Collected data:

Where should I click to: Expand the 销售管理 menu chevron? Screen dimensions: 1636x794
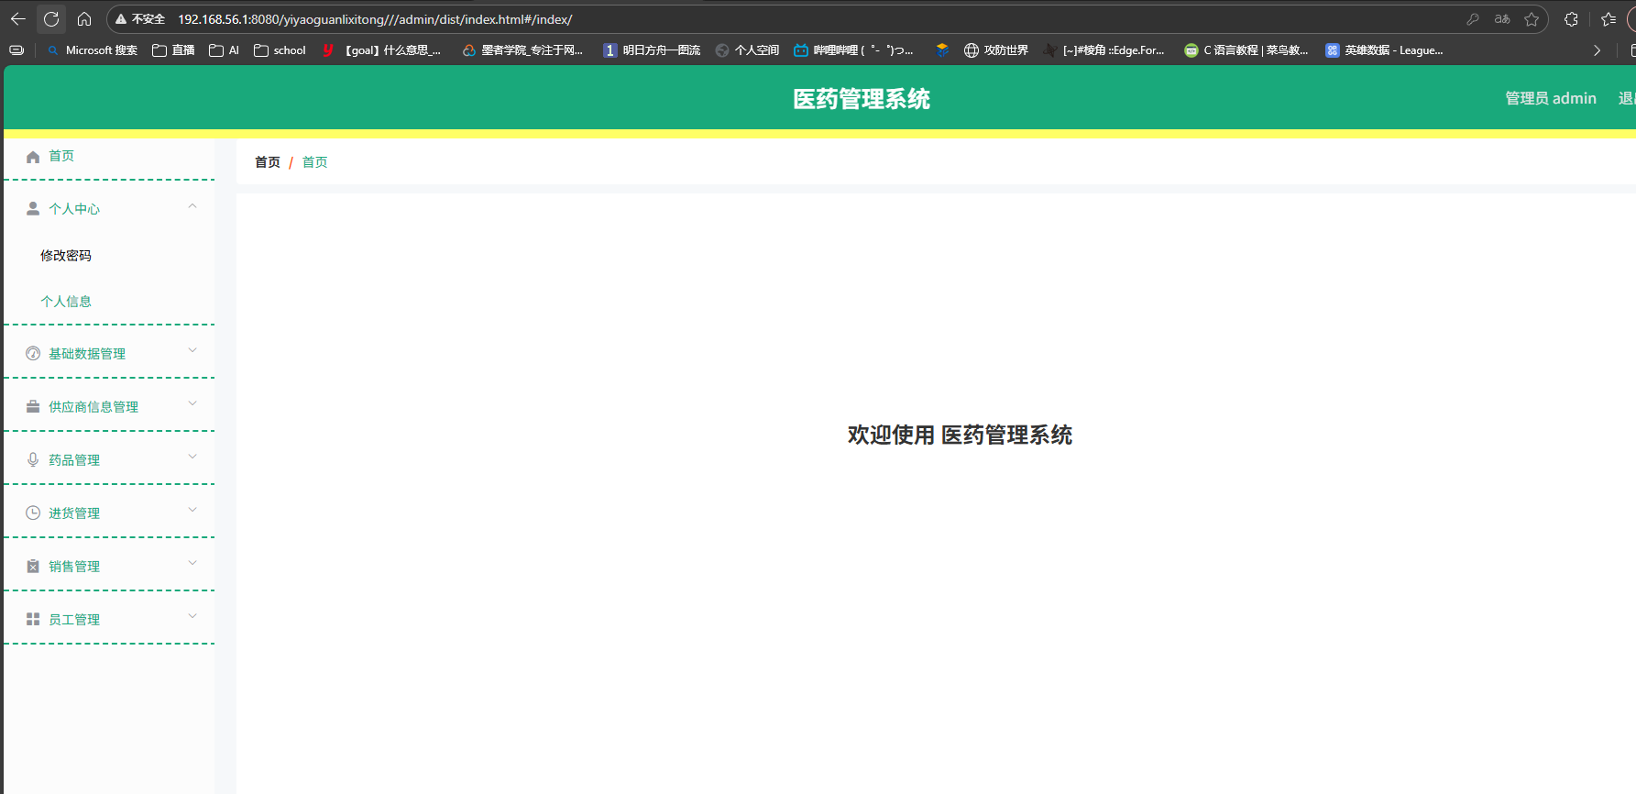[192, 563]
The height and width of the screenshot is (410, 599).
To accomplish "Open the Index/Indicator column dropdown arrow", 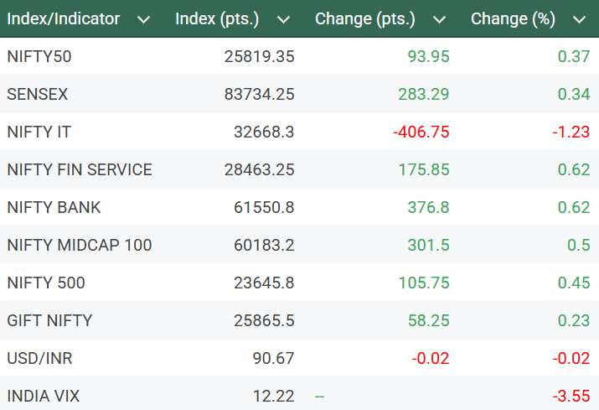I will pos(143,19).
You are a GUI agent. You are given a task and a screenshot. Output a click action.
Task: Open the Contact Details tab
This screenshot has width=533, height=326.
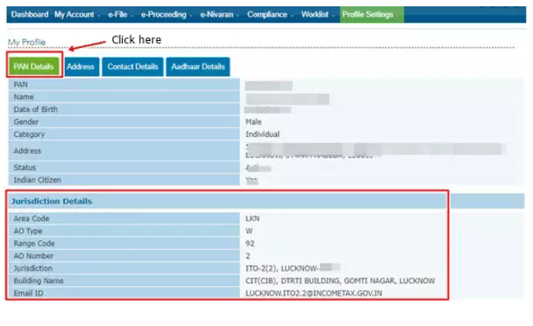(x=132, y=67)
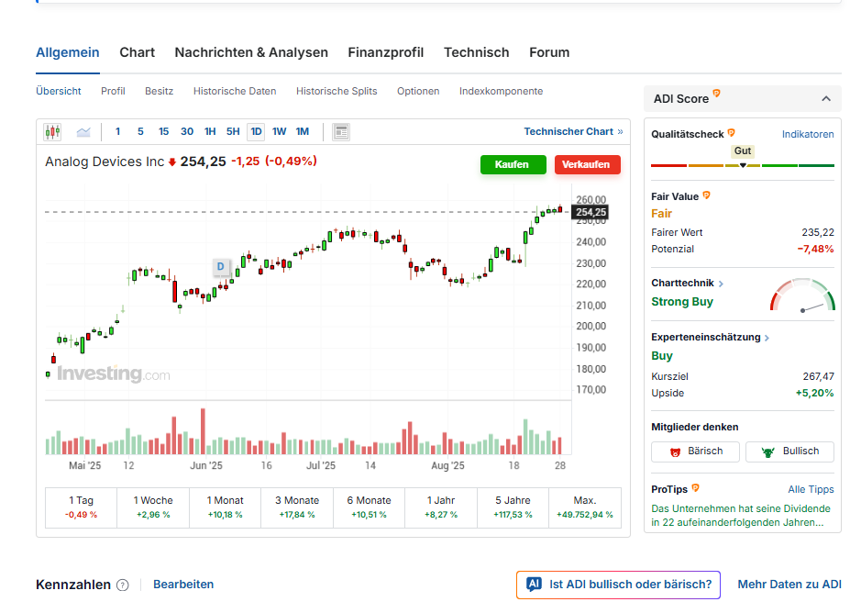Select the 5 Jahre performance period

click(513, 507)
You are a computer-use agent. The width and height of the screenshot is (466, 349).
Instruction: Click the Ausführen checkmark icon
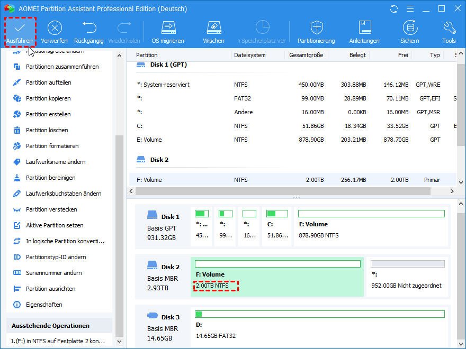20,28
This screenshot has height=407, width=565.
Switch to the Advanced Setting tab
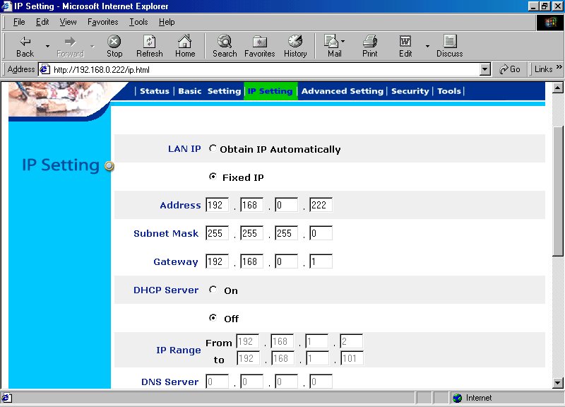pos(342,91)
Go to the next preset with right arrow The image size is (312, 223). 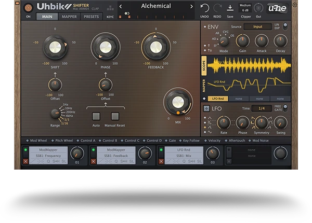(191, 6)
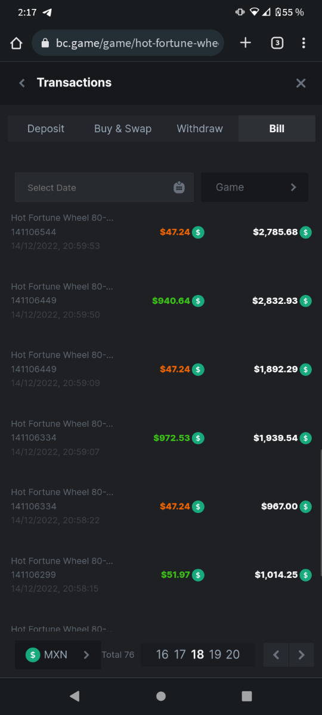Open the tab switcher showing 3 tabs
The height and width of the screenshot is (715, 322).
(277, 43)
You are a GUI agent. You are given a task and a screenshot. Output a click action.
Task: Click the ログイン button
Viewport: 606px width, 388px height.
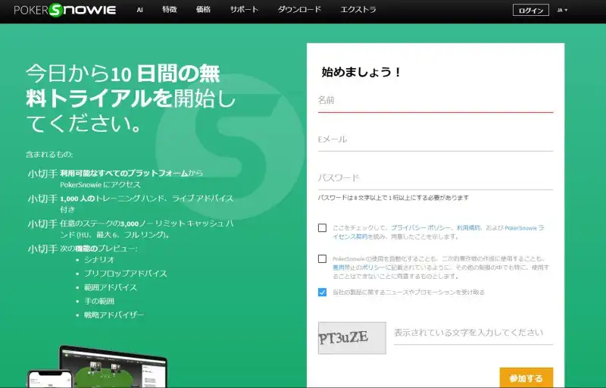coord(530,11)
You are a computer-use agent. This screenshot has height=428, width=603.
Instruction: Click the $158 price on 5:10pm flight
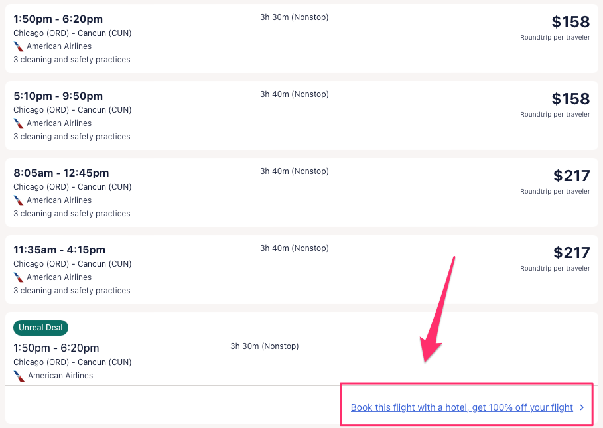tap(570, 99)
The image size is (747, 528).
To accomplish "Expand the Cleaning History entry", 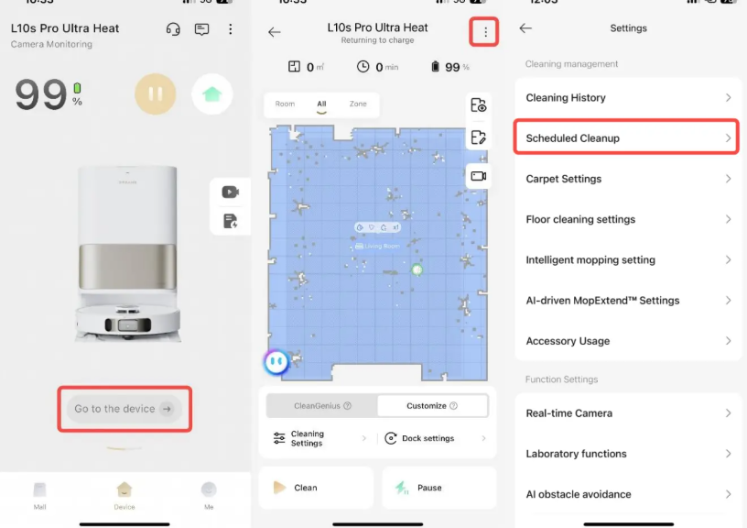I will pos(628,98).
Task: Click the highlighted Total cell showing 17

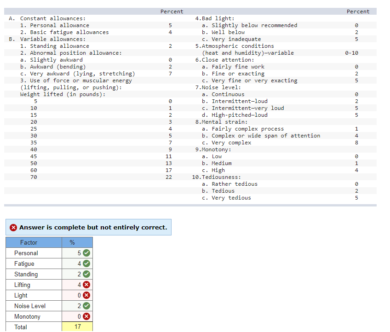Action: pos(77,327)
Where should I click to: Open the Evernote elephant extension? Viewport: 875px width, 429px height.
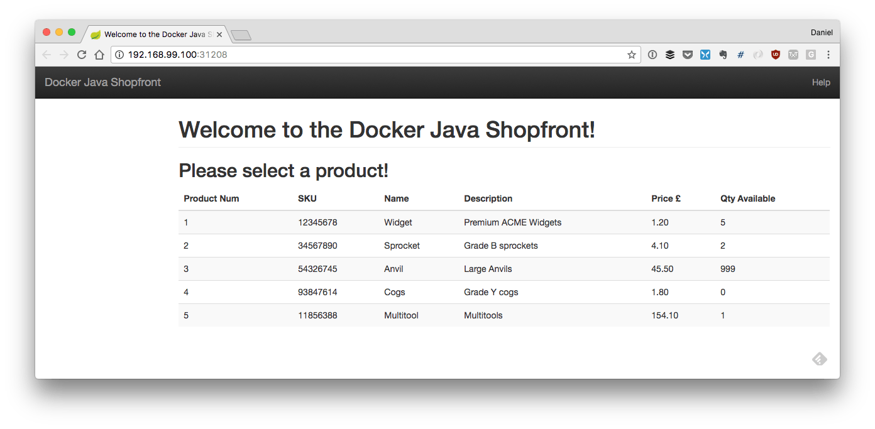pos(723,55)
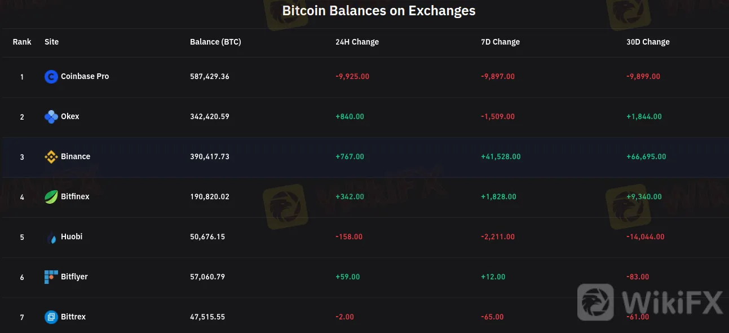The height and width of the screenshot is (333, 729).
Task: Click the Bitfinex leaf logo icon
Action: click(51, 197)
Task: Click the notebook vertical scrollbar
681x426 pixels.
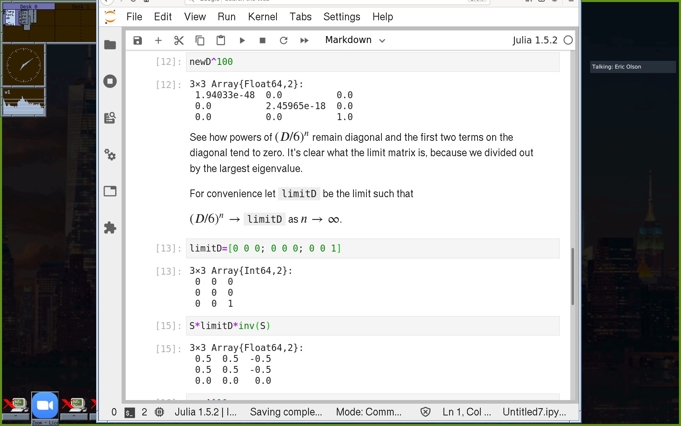Action: pyautogui.click(x=572, y=276)
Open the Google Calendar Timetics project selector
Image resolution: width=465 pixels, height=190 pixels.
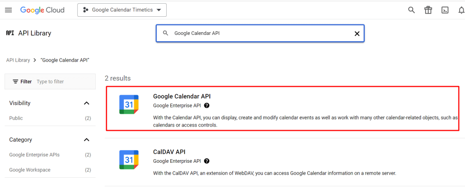pyautogui.click(x=122, y=10)
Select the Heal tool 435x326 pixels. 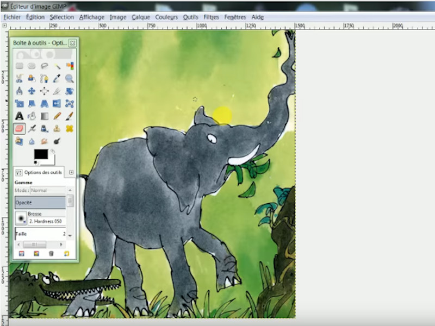pyautogui.click(x=70, y=129)
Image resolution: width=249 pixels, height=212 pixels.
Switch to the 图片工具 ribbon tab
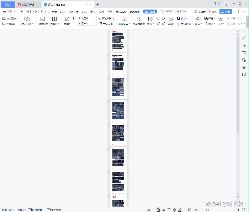(x=149, y=11)
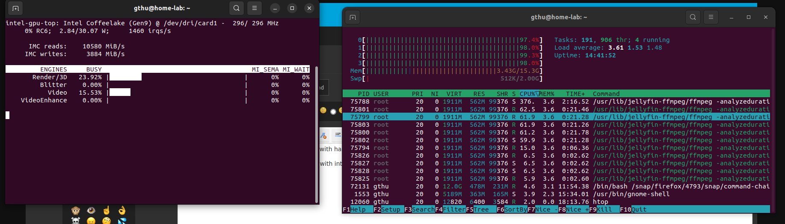Open hamburger menu in intel-gpu-top terminal
This screenshot has height=224, width=785.
click(255, 8)
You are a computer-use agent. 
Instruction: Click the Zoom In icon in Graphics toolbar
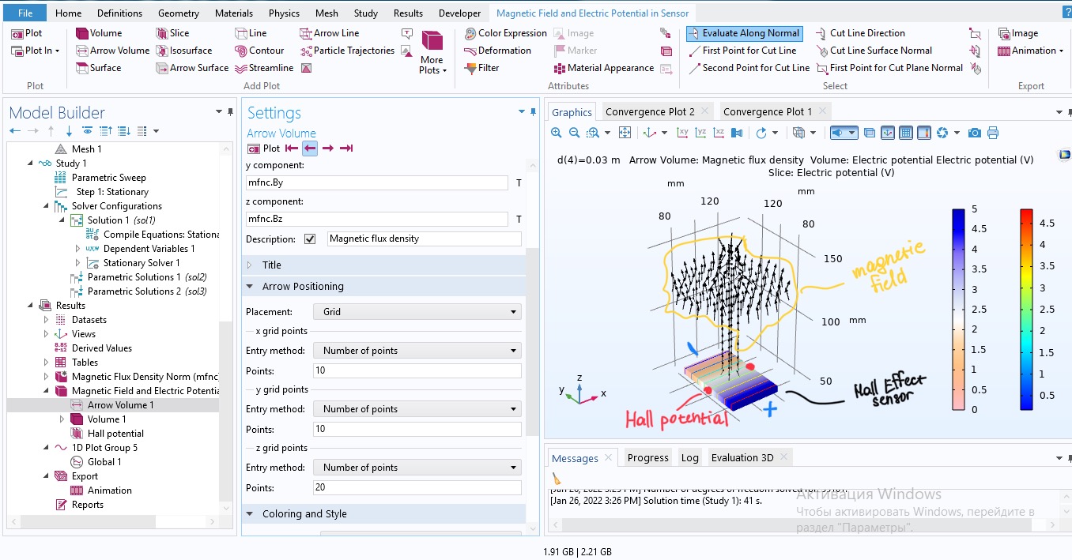pyautogui.click(x=557, y=133)
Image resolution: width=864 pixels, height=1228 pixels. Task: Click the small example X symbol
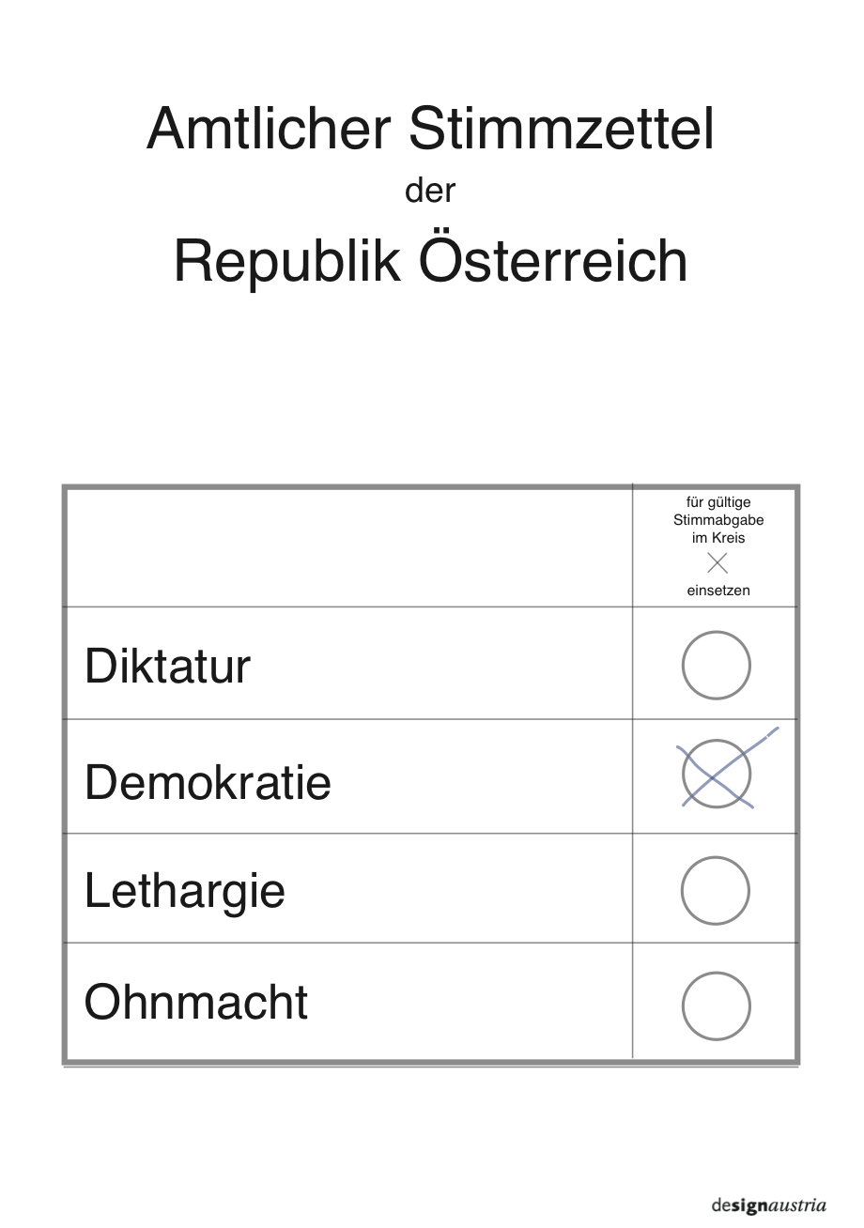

Work task: Lines holding "agent": copy each one from the records above.

Result of the exercise:
You are a GUI agent. You are given a task and a screenshot. Output a click action.
You are a computer-use agent. The width and height of the screenshot is (466, 349).
You are a GUI agent. You are given a task and a screenshot. Output a click action.
You are a computer-use agent. This screenshot has height=428, width=603.
You are a computer-use agent. 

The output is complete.